A simplified table for the diagnosis of Marfan syndrome based on the revised Ghent criteria*

Criteria Aortic dilation Ectopia lentis Systemic features Family history FBN1 mutation
Aortic dilation - MFS MFS MFS MFS
Ectopia lentis MFS - - MFS MFS*;
Systemic features MFS - - MFS -
Family history MFS MFS MFS - -
FBN1 mutation MFS MFS - - -
*

Some combinations of at least two features out of 5 confirm the diagnosis (marked by MFS). See text for more explanation

Only FBN1 mutations with known risk for aortic dissection are acceptable

There are both genotypic and phenotypic differences between NMFS and classic MFS. Faivre et al showed that mutations in exons 24-31 are present in around 90% of NMFS patients but in only 20% of the classic cases[3]. Family history is negative in 70-100% of classic MFS; however, it is negative in only 20-30% of NMFS patients [4]. Joint contractures, mitral valve prolapse, and mitral, tricuspid, and pulmonary regurgitations were more prevalent in NMFS. However, aortic regurgitation is less frequent. The prognosis of NMFS is poor; mean age at death was 16.3 months in a review of 86 cases while classic MFS patients live several decades[1]. In contrast to the classic syndrome in which main cause of death is aortic dissection or rupture, NMFS patients die mostly from CHF associated with mitral and tricuspid regurgitations[4]. Stheneur et al showed that valvular insufficiencies, diaphragmatic hernia, and mutations in exons 25 and 26 can be associated with worse prognosis in infants with MFS [5].

The main pattern of MFS inheritance is autosomal dominant [6]. However, autosomal recessive inheritance was also reported [7]. This pattern was suspected for our first patient as their parents were first cousins but it could not be confirmed. Patent dutus arteriosus may be seen rarely in infantile MFS and is especially important due to the risks of aneurysm formation, rupture, and acceleration of aortic dilation [8].

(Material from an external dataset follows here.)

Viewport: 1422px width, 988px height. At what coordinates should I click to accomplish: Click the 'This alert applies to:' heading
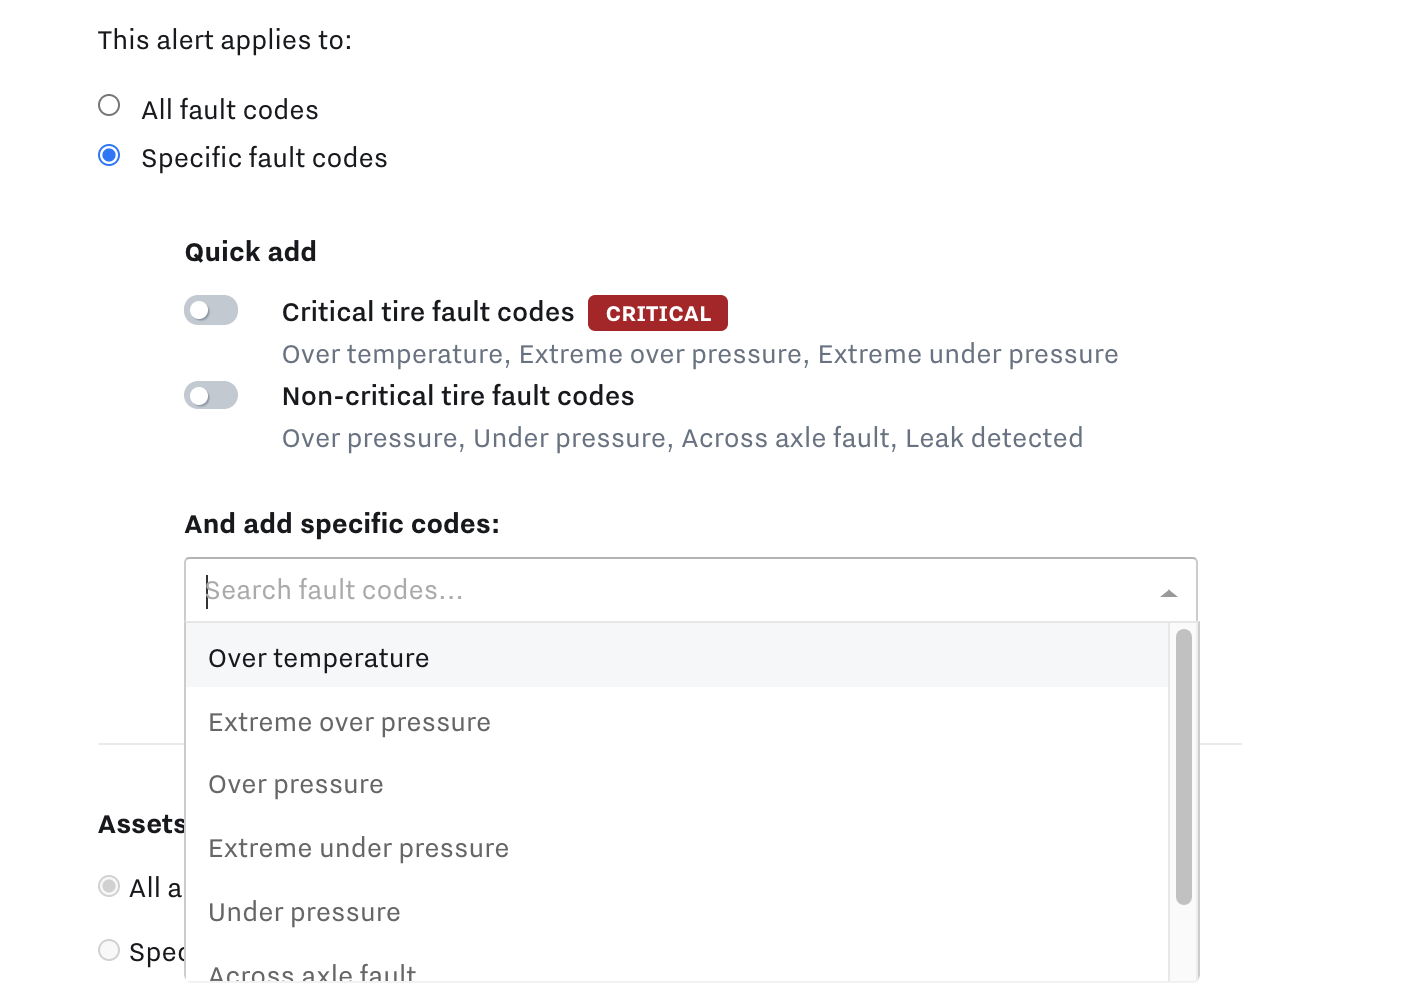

Medical therapy of CHF and mitral regurgitations often is unsuccessful to control the symptoms [1]. Mitral valve repair may be difficult due to severe pathology of this valve. Therefore, valve replacement may be necessary for these patients. However, this operation may be difficult in infancy due to the high probability of mortality and morbidity including complete heart block, thrombosis, and stroke [1]. There is a report of mitral valve replacement during infancy: Strigl et al successfully replaced all cardiac valves in a female with MFS [1]. Her mitral valve was replaced first, at 9 months of age. Finally, heart transplantation was reported as a life-saving approach in infantile MFS [9].

Conclusion

The features of both reported patients were classic for NMFS, except the diaphragmatic eventration of the first. Their prognosis was poor, like those reported from elsewhere.